Based purely on our STM measurements we cannot exclude that some of the defects are subsurface hydrogen, as has previously been suggested to occur on ZnO^38,39,47 and also observed on hydroxylated TiO₂⁴⁸. However, significant amounts of subsurface OH can only form from atomic hydrogen^47,49 and in our case the only source of hydrogen is from dissociated H₂O and H₂ from the residual gases. In a study by Hellström et al³⁸. subsurface OH was found on a surface not previously exposed to atomic hydrogen; in this study they measured a significant XPS component corresponding to OH core level shifts (CLS) of +1.5–2 eV with respect to the oxide component on the freshly cleaned surface. This was attributed to OH in the second layer, which contribute to the stabilization of the \(c(\sqrt{12}\times \sqrt{12})\) R30^∘ surface reconstruction. The OH component observed by Hellström et al. corresponds to our O_C component, and as we do not observe the O_C component on the freshly cleaned surface (see Figs. 2 and S3 and discussion thereof) we exclude significant amounts of subsurface OH in the near surface region in our case. Subsurface OH was also suggested in a X-ray standing wave (XSW) study of the hydroxylated ZnO(0001) surface³⁹. Here, they observe a large in-plane disorder of the oxygen and suggest that OH has substituted oxygen lattice sites in the near surface region, as well as populate sites along the edges of triangular islands on the surface. Our results may be in line with this finding despite our exclusion of subsurface OH. In our final model [see Fig. 3(b)] we observe two OH species with different in-plane coordinates, such species would appear as in-plane disorder in XSW measurements.

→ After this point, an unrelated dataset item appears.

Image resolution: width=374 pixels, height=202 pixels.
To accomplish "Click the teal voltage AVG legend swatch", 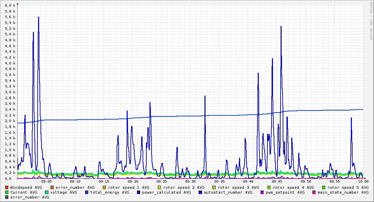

Fig. 3: Structural models of the ZnO(\(10\bar{1}4\)) unit cell.

a The bulk truncated surface model. White arrows indicate the fitted displacements. Atomic colorcode: H (white), O (red), Zn (blue). Orange dotted oval: Zn-O pair removed for Model B, Green dashed oval: Zn-O pair removed for Model C. Numbers correspond to the labels in Table SI. b DFT optimized structure based on Model A, including one dissociated H₂O molecule per unit cell.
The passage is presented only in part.